EKKER: In Utah we have the lowest workers compensation rate for manufacturing in the nation, and also overall the workers compensation rates are the lowest in the nation. That’s attractive to a lot of companies who want to relocate in Southwestern Utah.

According to Workforce Services, in September the unemployment rate for Washington County was 9.3 percent, in Iron County it was 9.1 percent, and overall in the state of Utah it was 7.6 percent. So lagging unemployment is a significant issue for Southwestern Utah.

Both Iron and Washington counties are well known for quality of life. One concern is that as we grow, we’ll lose some of the qualities of life that we have. Where are we headed from a quality of life standpoint?

WILKINSON: Having been raised here and seeing a lot of changes over the years, I love and miss certain aspects of small Southern Utah. But it’s neat to see the growth and the quality changes and great people that have come here.

WOOD: Sometimes people think quality of life and economic development are opposing factors. That is not true. Within economic development, behind the scenes, we talk about creating jobs for our children because we want to keep them here.

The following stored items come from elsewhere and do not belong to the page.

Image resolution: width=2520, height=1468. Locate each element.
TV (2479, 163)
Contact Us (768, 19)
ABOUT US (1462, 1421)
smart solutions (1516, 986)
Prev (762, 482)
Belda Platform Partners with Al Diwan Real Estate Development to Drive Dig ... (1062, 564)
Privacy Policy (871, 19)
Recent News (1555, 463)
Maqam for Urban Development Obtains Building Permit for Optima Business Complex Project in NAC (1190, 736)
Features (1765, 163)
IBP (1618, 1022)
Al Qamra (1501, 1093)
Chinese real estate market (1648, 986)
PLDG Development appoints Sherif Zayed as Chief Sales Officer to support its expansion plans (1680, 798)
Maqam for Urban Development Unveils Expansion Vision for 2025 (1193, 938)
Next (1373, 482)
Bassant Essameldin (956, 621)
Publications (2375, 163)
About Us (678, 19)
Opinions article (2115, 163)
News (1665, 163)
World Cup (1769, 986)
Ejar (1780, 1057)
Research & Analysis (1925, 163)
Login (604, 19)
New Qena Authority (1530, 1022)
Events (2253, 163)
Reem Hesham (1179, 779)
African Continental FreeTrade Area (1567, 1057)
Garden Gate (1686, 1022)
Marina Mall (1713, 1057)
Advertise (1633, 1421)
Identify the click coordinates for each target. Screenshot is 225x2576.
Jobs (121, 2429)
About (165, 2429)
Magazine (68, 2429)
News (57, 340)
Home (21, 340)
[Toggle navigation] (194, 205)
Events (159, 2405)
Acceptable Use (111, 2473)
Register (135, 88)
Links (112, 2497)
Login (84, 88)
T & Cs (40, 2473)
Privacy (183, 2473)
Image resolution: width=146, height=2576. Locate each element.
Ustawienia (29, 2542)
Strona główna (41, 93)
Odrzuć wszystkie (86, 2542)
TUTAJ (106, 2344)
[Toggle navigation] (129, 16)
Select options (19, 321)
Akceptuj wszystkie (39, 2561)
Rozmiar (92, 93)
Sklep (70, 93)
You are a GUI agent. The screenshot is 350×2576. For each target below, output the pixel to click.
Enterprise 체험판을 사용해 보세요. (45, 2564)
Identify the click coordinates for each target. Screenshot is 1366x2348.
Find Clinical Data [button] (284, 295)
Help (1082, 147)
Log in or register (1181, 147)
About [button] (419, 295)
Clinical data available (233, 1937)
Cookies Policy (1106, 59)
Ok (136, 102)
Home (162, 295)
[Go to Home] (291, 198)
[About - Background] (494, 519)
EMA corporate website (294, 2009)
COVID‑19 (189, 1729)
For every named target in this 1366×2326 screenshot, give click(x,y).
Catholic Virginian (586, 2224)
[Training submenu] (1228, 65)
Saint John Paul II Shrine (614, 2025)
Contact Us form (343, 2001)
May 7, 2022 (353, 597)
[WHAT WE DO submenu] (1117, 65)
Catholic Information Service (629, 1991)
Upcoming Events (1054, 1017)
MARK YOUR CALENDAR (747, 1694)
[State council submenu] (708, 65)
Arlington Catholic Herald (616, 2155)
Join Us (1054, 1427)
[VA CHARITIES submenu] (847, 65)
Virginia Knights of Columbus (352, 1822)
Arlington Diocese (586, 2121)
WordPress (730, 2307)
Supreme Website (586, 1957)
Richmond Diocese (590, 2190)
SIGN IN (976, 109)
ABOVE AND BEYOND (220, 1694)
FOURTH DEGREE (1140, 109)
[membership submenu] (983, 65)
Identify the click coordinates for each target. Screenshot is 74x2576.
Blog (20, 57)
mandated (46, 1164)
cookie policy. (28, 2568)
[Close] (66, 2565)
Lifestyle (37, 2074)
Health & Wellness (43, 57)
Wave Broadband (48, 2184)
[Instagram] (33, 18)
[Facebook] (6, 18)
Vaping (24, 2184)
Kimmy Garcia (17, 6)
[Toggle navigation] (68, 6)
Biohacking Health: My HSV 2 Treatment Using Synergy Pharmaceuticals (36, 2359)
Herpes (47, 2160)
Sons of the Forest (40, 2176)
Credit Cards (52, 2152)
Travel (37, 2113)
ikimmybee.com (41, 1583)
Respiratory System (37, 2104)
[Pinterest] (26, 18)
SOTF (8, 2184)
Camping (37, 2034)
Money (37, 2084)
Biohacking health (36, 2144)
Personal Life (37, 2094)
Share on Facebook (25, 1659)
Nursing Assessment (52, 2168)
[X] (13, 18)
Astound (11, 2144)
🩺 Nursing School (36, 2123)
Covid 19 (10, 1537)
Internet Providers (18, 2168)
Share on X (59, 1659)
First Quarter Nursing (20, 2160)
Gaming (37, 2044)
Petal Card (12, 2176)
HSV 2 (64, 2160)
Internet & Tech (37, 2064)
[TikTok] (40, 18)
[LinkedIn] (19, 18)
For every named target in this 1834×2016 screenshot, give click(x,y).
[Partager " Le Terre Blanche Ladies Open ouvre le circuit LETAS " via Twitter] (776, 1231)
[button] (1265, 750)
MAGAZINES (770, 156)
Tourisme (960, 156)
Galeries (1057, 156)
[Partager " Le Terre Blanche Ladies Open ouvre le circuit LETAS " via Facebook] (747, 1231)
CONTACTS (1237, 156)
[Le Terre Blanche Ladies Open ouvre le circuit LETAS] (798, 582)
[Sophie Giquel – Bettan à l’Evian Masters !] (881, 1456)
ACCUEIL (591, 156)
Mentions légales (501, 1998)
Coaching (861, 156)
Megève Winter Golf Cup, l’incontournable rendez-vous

Too often we hear about someone’s child who had to leave because they couldn’t find a job.

When we talk about growing the economy, always in the same conversation we talk about increasing the quality of life for our residents. I think residents need to know that’s always on the table when we talk about bringing in a new company or helping a small business grow—it’s how is this going to affect the quality of life for our residents.

AMES: They will never stop coming to St. George. It’s impossible for us to screw it up in St. George—if we can survive economically the next 10 years. There is no place else like St. George: biking, hiking, fishing, camping, swimming, dirt biking, ATV; an hour and 10 minutes to Las Vegas; Zions, Grand Canyon, Bryce, Capital Reef; every sport and activity you can imagine, we have it all within an hour and a half. They will always keep coming here.

SNOW: One of the challenges of having the best of both worlds moving into the future will be a test of leadership and vision of the leaders. I’m incredibly optimistic. I think Washington County/Iron County has done a great job of coordinating the efforts of all of the stakeholders in that effort.

But that’s going to continue into the future as well. Balancing the quality of life with a vibrant growing economy will take a large measure of planning, determining what the quality of life is that we want to maintain, while at the same time determining what kind of an economy we want to attract. The future is bright, but it will depend on who our leaders are and the dedication of the people who become involved in that process.